Directions
Continue the article below on graphene as an electrode material for organic solar cells, beginning after its final sentence.

Exercise passage
Jan 18 2011
The conventional solar cells usually employ highly purified silicon, which is expensive. To make solar cells inexpensive, compact and flexible, researchers have been using organic compounds.
However, they found it difficult to recognize suitable materials for making the electrodes, which would carry the current towards and from the cells, in particular materials for making the electrodes, which would match up to the organic cells’ transparency, flexibility and low cost. They had been using indium-tin-oxide or ITO as the electrode material, but with its rare nature making it very expensive; a replacement for ITO was required.
Currently researchers from MIT have found a substitute for ITO in carbon, which is available in plenty and inexpensive. The material used is graphene, which is one form of carbon where atoms are arranged in a flat sheet with a thickness of just one atom in a formation, similar to a chicken-wire design. The journal Nanotechnology has published an analysis of how graphene could be used as electrode in its December 17 issue.
Graphene being highly transparent does not block any incoming light and hence electrodes made from graphene could be applied to the transparent solar cells. Also being very flexible by nature, it could be included in the installations where the panels need to follow a patterned roof or the contours of a structure. In contrast, ITO was found to be brittle and stiff. But one major drawback is the inability of graphene to adhere to the panel. It repels water and hence typical procedures for production of an electrode on the surface by depositing the material from a solution would not be successful.

Available data
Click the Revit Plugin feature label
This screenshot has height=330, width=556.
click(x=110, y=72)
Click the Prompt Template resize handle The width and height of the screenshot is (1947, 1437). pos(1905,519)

Written answer
After having tried a variety of approaches to eliminate this problem the researchers finally hit upon doping the surface i.e. by introducing some impurities into the surface, changing its behavior and allowing graphene to bond tightly. An extra bonus to this procedure was that doping also enhanced the electrical conductivity of the material. Kong and her co-researchers after having replaced one electrode were also trying to replace the second electrode with graphene in the solar panel. However for commercializing this technique, first new ways of manufacturing graphene on a large scale need to be devised. Funding for the research was provided by an NSF research fellowship and by the Eni-MIT Alliance Solar Frontiers Center.